### 提示文 ###
全日本大学駅伝の出場権を逃したことによって、選手たちにスイッチが入っていることは確か。「もともと素質のある子たちなので、秋以降の自己新も多く全体的に雰囲気はよく、自信をつけているはずです」と山本監督は言う。

新春の風物詩・箱根駅伝の100回大会に挑む出場全23校の選手やチームを取り上げる「箱根駅伝Stories」。それぞれが歩んできた1年間の足跡をたどった。

全日本の選考会敗退でスイッチオン

紫紺に白地のMのユニフォームは、浮沈を繰り返しながらも伝統のタスキをつないできた。 1907年(明治40年)に創部し、箱根駅伝には第1回から出場する「オリジナル4」。岡本直己(現・中国電力)、鎧坂哲哉、大六野秀畝(ともに現・旭化成)、河村一輝(現・トーエネック)、阿部弘輝(現・住友電工)ら、いまも日本の陸上界をけん引するランナーを輩出してきたが、至近3大会は箱根ではシード権獲得を逃し、苦しんでいる。 例年、大会前の10000m上位10人平均タイムは上位につけている。97回大会が2位、98回大会が3位、99回大会が5位。前評判の高さはデータが裏付けている。区間賞も過去3大会で4人いるが、箱根の総合成績にはつながっていない。 6月の全日本大学駅伝関東地区選考会での敗退を受け、8月に山本豪駅伝監督が就任。それまで20年もの間、明大でコーチを務めながら、最近の成績には歯がゆさを感じていた。 「良い区間はあるのです。10区間総じてイマイチなら、一から全部立て直さないといけないですが、そうではありません。上位5番手くらいまでは他大学と大きく見劣りせず、6番手から10番手に力の差がありました。本番でも1区間の落ち込みが大きい。それが総合成績に影響していました」 底上げのために何が必要か。「同じことをしていては、結局どこが改善点だったかわかりません。特に、『今までのジョグの量では少なすぎるよ』とは働きかけています」。 全日本大学駅伝の出場権を逃したことによって、選手たちにスイッチが入っていることは確か。「もともと素質のある子たちなので、秋以降の自己新も多く全体的に雰囲気はよく、自信をつけているはずです」と山本監督は言う。
### 保存記録 ###
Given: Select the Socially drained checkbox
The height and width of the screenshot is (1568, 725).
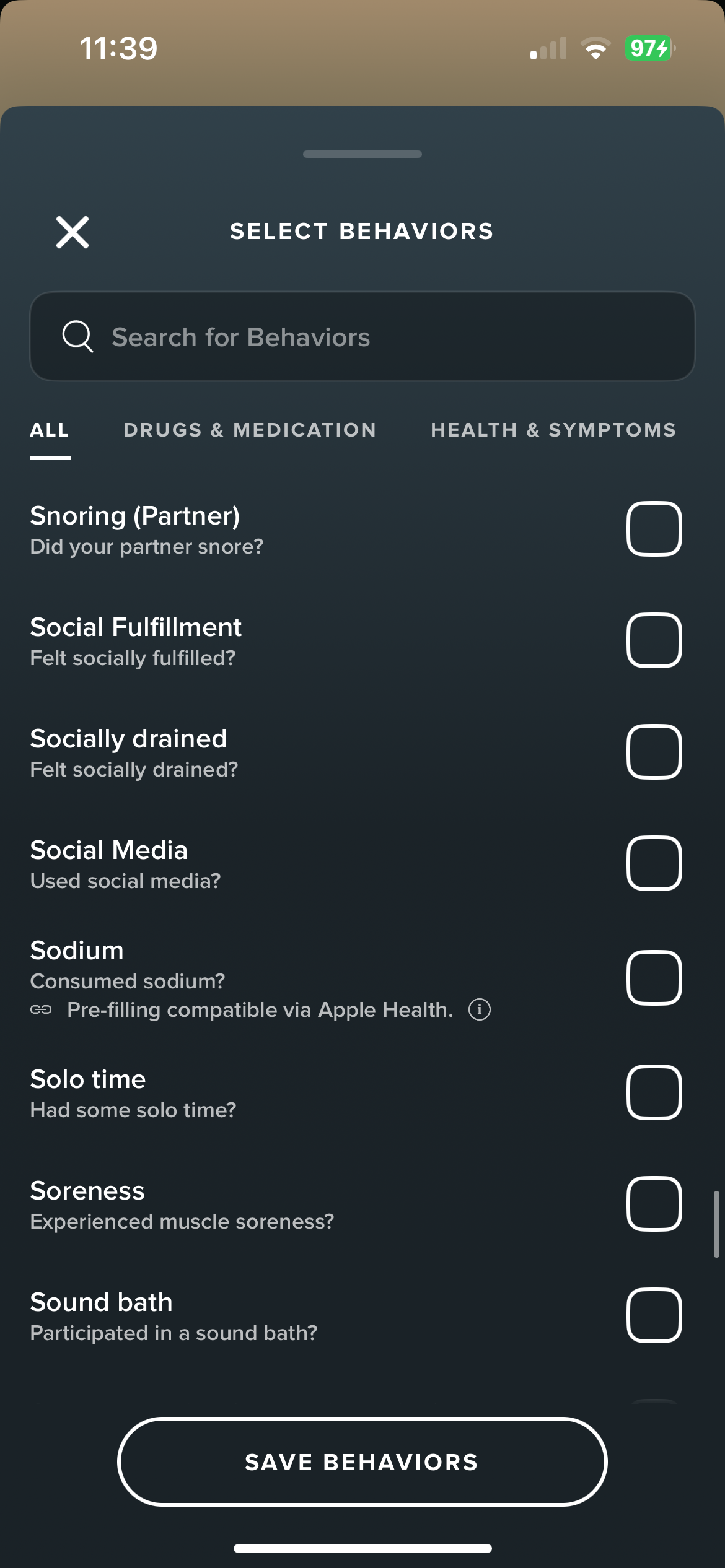Looking at the screenshot, I should tap(654, 752).
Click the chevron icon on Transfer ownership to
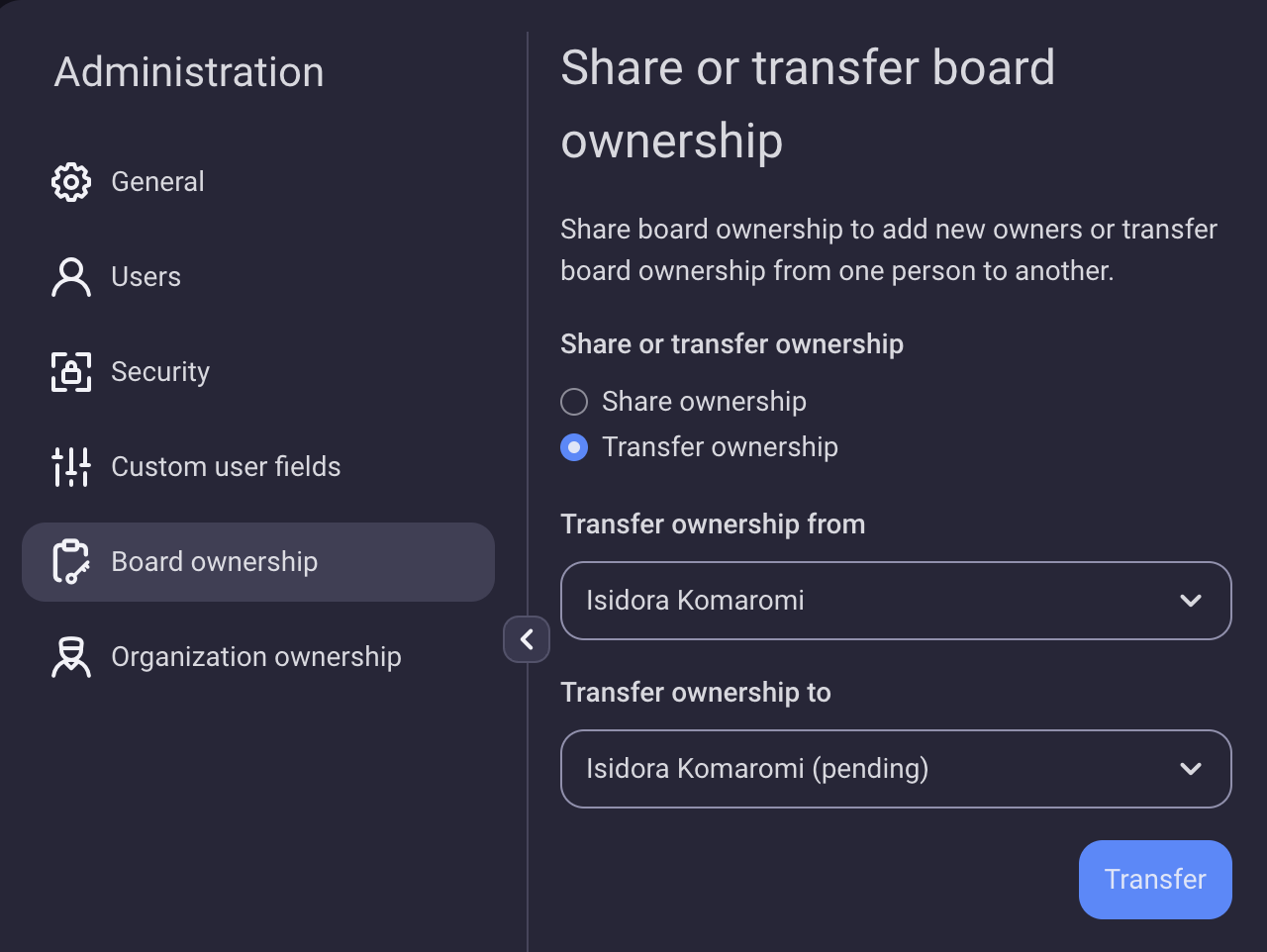This screenshot has width=1267, height=952. click(1191, 769)
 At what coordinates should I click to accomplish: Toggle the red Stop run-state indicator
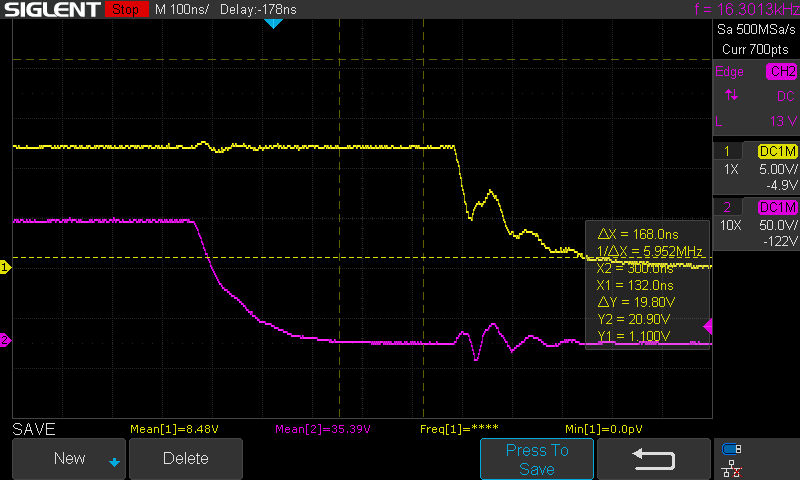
###
- 小問 1
箱根駅伝の記事にある「紫紺に白地のMのユニフォームは、浮沈を繰り返しながらも伝統のタスキをつないできた。」という一文を英語に訳せ。
- 小問 2
記録の冒頭の行から「This screenshot has」を含む行までを、「chevron icon」を「arrow icon」に差し替えて示せ。ほかは一切変えず、画像は省くこと。

- 解答例 1
The uniform with a white M on deep purple has kept passing down the traditional sash, through repeated rises and falls.

- 解答例 2
Given: Select the Socially drained checkbox
The height and width of the screenshot is (1568, 725).
Looking at the screenshot, I should tap(654, 752).
Click the arrow icon on Transfer ownership to
This screenshot has width=1267, height=952. click(1191, 769)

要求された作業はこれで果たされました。